При этом внешняя сторона православия ему с эстетической точки зрения нравилась необычайно — от архитектуры до священнического облачения: даже сами слова «епитрахиль», «фелонь», «омофор» не то чтобы просто припахивали ладаном, а приоткрывали особенную калитку в те пространства, откуда дул постоянный благоухающий ветерок. Две вещи смущали его. Первой из них была какая-то игровая условность, которую, не заметив, мысленно перепрыгивали другие и которую ему мудрено было преодолеть. Зритель в театральных креслах ни на миг не верит, что перед ним на сцене настоящий Гамлет, действующий наследник датского престола, разговаривает со своими незадачливыми современниками; так же как его совершенно не изумляет, что герой, только что заколотый кинжалом, после окончания действия встает и как ни в чем не бывало раскланивается перед публикой. Более того, если бы вдруг случайно при каком-то представлении его действительно по-настоящему закололи так, что после спектакля пришлось бы стаскивать тело со сцены, зритель почувствовал бы себя обманутым и, чего доброго, потребовал бы вернуть деньги за билет. Исключением были, конечно, детские спектакли, поскольку до какого-то возраста явно было принято верить в действительность происходящего по ту сторону рампы (Никодим себя помнил с весьма позднего возраста, чуть ли не с пяти-шести лет, так что картины беспечального детства были надежно укутаны теплым маревом забвения). Так вот, этот самый порожек условности, воплощенный в театре ступенькой сцены, церковная публика перешагивала не замечая: а Никодим мысленно корчился, стараясь вместить умом, как рыжеватый батюшка с неопрятной, пегой какой-то бородой вдруг получает в руки немыслимый, невероятный, беспрецедентный дар. Вероятно, если бы это имело какое-то внешнее воплощение, какую-нибудь, например, волшебную палочку или что-то в этом роде, в это было бы проще поверить — но сама мысль, что можно переодеться в особенный костюм и, немного пошептав, обрести способность творить чудеса, отпуская грехи и даруя вечную жизнь, казалась ему невообразимой.
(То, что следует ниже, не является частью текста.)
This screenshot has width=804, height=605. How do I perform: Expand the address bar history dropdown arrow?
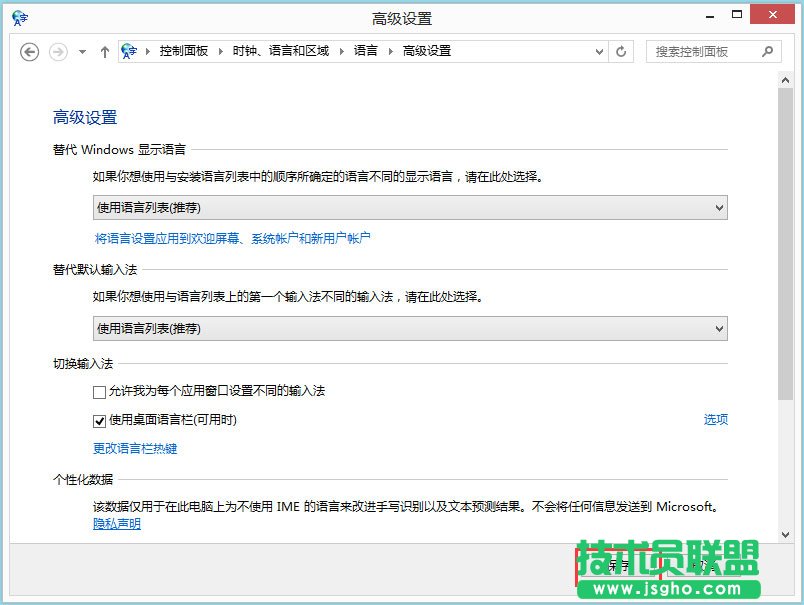tap(599, 51)
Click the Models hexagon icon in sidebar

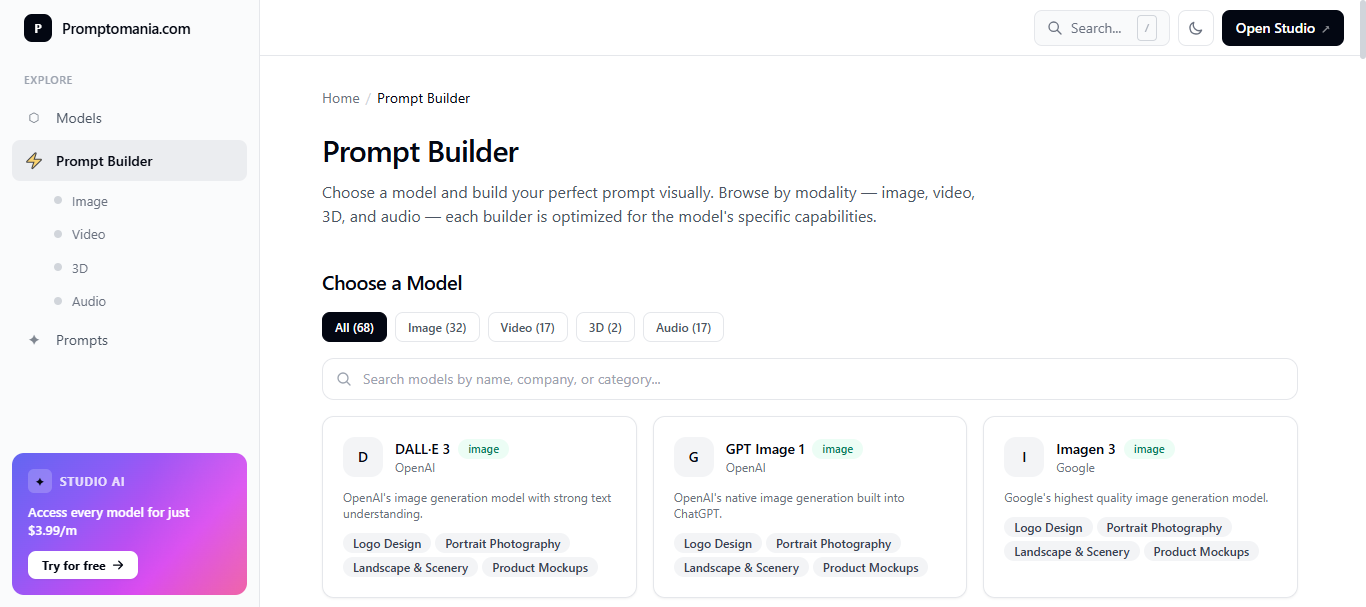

Вторая причина заключалась в церковной, вернее, околоцерковной публике. Если бы ему пришлось сформулировать сумму своих неприятий в одном слове, то это слово было бы «несдержанность»: и именно она представлялась ему определяющим признаком для лиц, деятельно льнущих к православию. В религиозной восторженности чудилась ему истовость, переходящая в кликушество; в открытости — бесцеремонность, в общительности — излишнее любопытство (готовое в любую секунду перейти в догматические пароксизмы). Но в эту минуту, выглядывая из-за затемненного окна княжеского кеба, больше всего ему хотелось слиться с толпой, причем именно паломнической — им овладела какая-то средневековая тоска по коллективному преклонению колен, тяга к миру, ему совершенно не свойственная. Может быть, растеребив своими поисками последних дней не ощущавшуюся уже рану безотцовства, он чувствовал инстинктивную потребность прикипеть к чему-то неизмеримо большему, эгоистически разделить собственную ответственность с наставником, по возможности непогрешимым.
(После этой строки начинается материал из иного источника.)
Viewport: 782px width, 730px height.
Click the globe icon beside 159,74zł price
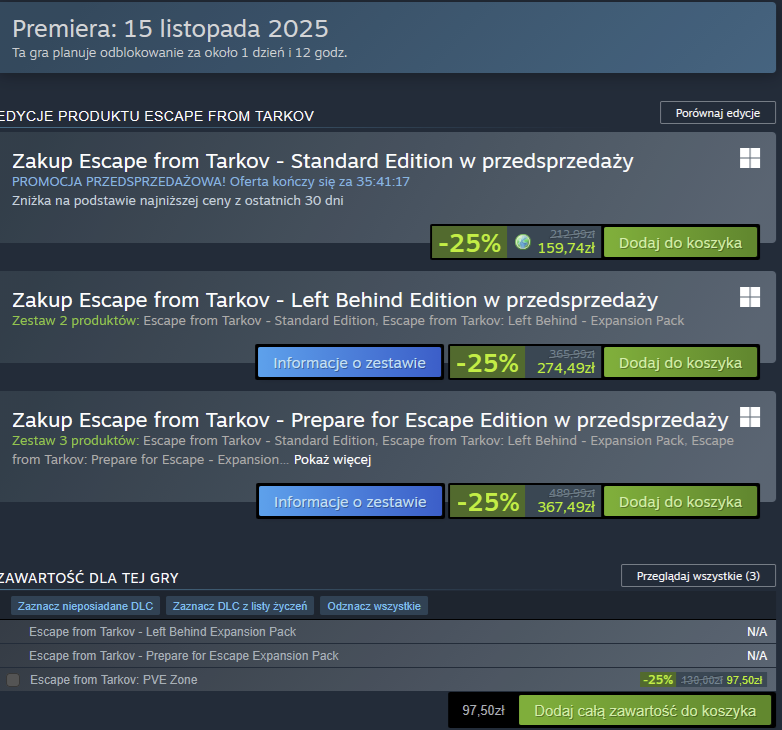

На очередной развязке машина, слегка притормозив и нащупав разрыв в плотном встречном потоке, повернула влево, на едва приметную дорогу без указателя. Деревья, до этого опасливо державшиеся в нескольких саженях от проезжей части, подступили вплотную к дороге. Еще через несколько минут кеб притормозил у закрытых ворот, рядом с которыми виднелась будка охраны. Шофер коротко погудел, и ворота медленно раскрылись, пропуская машину. Сначала показалось, что лес по ту сторону ограды ничем не отличается от того, по которому они ехали прежде: темный, мрачный, по преимуществу хвойный, но через километр-другой состав его сменился: вместо обычных подмосковных елок сперва стали попадаться поодиночке, а после слились в целые рощи какие-то диковинные хвойные с раскидистыми сизыми лапами-ветвями и необыкновенно длинными иглами. Заинтересованно разглядывая их в окошко, Никодим понял вдруг, что машина сбросила скорость и еле-еле едет: причина этого стала понятна, когда дорогу перед ними, буквально в нескольких метрах от бампера, пересекла огромная, темная, какая-то одутловатая, но двигающаяся с невероятным проворством тень. «Гризли», — сообщил шофер. «Зачэм гризли, застрэлили», — отвечал ему карла, и оба они залились довольно неприятным, по мнению Никодима, хохотом.